EXCERPT:
--- START ---
Ten nuggets of knowledge to take away for the weekend, including: Cork in the eye of next industrial storm; robots replace workers and zombie start-ups ahoy!
Killala in Co Mayo welcomed Ireland’s first direct transatlantic fibre optic cable earlier today (14 August), bringing with it the potential to create “thousands of jobs” on the back of increased data centre and cloud capabilities.
The synthetic biology revolution being pioneered in Cork and that is about to storm the world was compared to early days of the PC industry before the internet and cloud by successful tech investor Sean O’Sullivan.
Nine start-ups taking part in the IndieBio accelerator in Cork this week pitched their products and services to an audience of investors, academics, industry and scientific partners.
Half of all IT healthcare start-ups are doomed to fail within two years, before larger companies purge their ‘zombie’ states to nab talent and technology.
70pc of small businesses that have signed up for the Irish Government’s Trading Online Voucher Scheme expect to hire more staff and predict a jobs dividend of almost 15pc through e-commerce.
Cats play a key role in modern society, making sure us humans are aware of a species entirely uninterested in our existence. We’re not the centre of the universe, cats prove as much.
A robot has been developed that can create ‘children’ robots, improving on each one as it walks off into the distance.
Will a revised corporate structure like Alphabet with its Chinese walls protect Google from regulators? Expect further break-ups of Google core services as EU fines and pressure come to bear, DMI co-founder Ian Dodson tells Siliconrepublic.com.
Inspired by geckos, researchers at NASA’s Jet Propulsion Lab in Pasadena in California have created a material that will allow robot gecko grippers to cling to spacecraft and perform maintenance in the vacuum of deep space.
Almost half of businesses in Ireland (48pc) have automated business functions or are in the process of replacing people with software and machines, according to new research.
--- END ---
Stored data entries:
--- START ---
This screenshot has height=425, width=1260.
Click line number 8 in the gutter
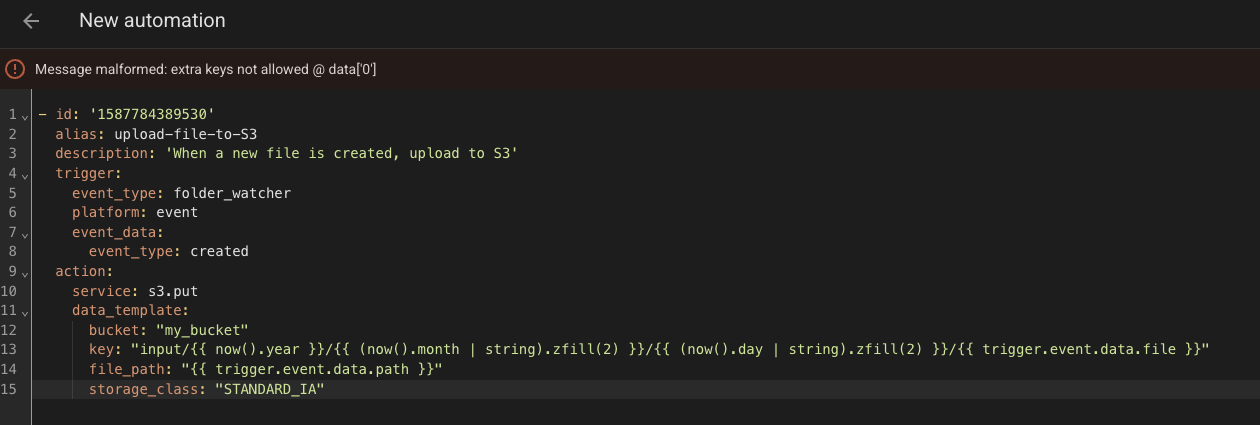point(13,252)
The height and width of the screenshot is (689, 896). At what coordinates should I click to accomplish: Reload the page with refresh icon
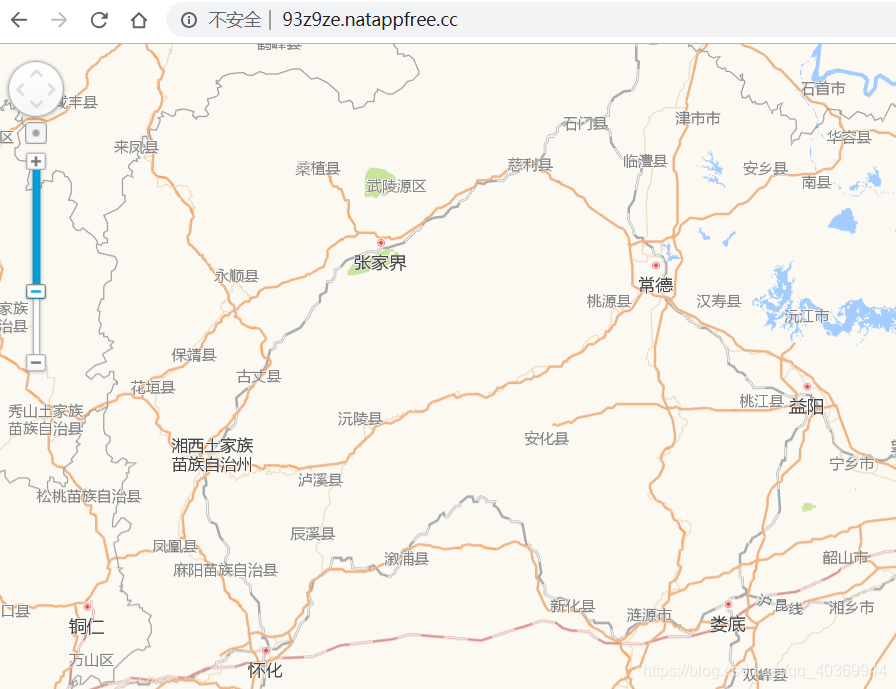(99, 20)
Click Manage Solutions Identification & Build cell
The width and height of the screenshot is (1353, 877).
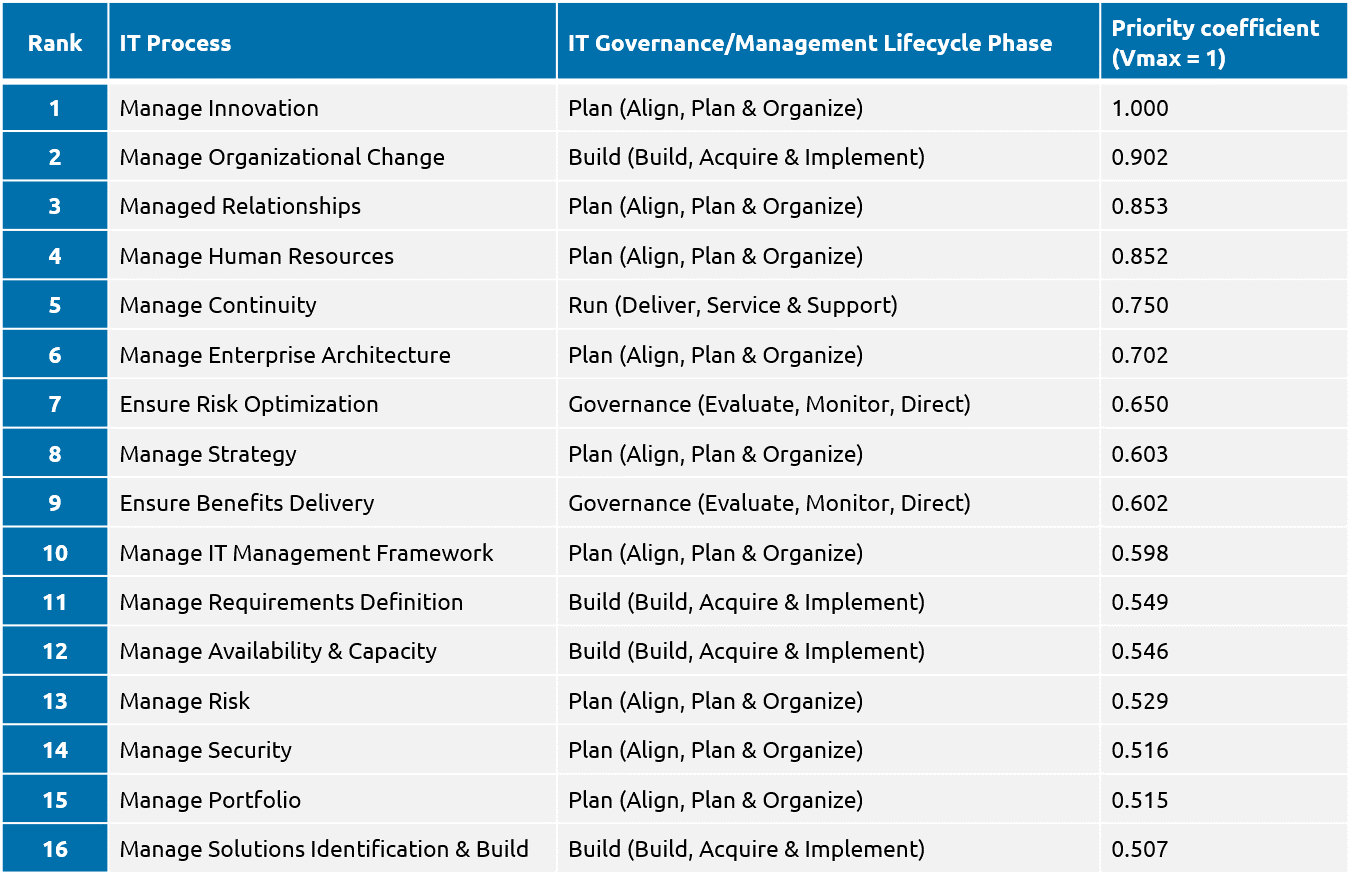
--- END ---
WHAT TO WORK ON:
- 1) Transcribe the part of the news roundup that opens with the words containing "Will a revised" and closes with "to new research.".
- 2) Answer these questions from the news roundup.
(a) In which place did Ireland's first direct transatlantic fibre optic cable arrive?
(b) How many start-ups from the IndieBio accelerator in Cork pitched this week?
(c) What share of businesses in Ireland have automated business functions or are replacing people with software and machines?
The entries can be set aside, since they aren't needed.

ANSWERS BY TASK:
- 1)
Will a revised corporate structure like Alphabet with its Chinese walls protect Google from regulators? Expect further break-ups of Google core services as EU fines and pressure come to bear, DMI co-founder Ian Dodson tells Siliconrepublic.com.
Inspired by geckos, researchers at NASA’s Jet Propulsion Lab in Pasadena in California have created a material that will allow robot gecko grippers to cling to spacecraft and perform maintenance in the vacuum of deep space.
Almost half of businesses in Ireland (48pc) have automated business functions or are in the process of replacing people with software and machines, according to new research.

- 2)
(a) Killala in Co Mayo
(b) Nine
(c) 48pc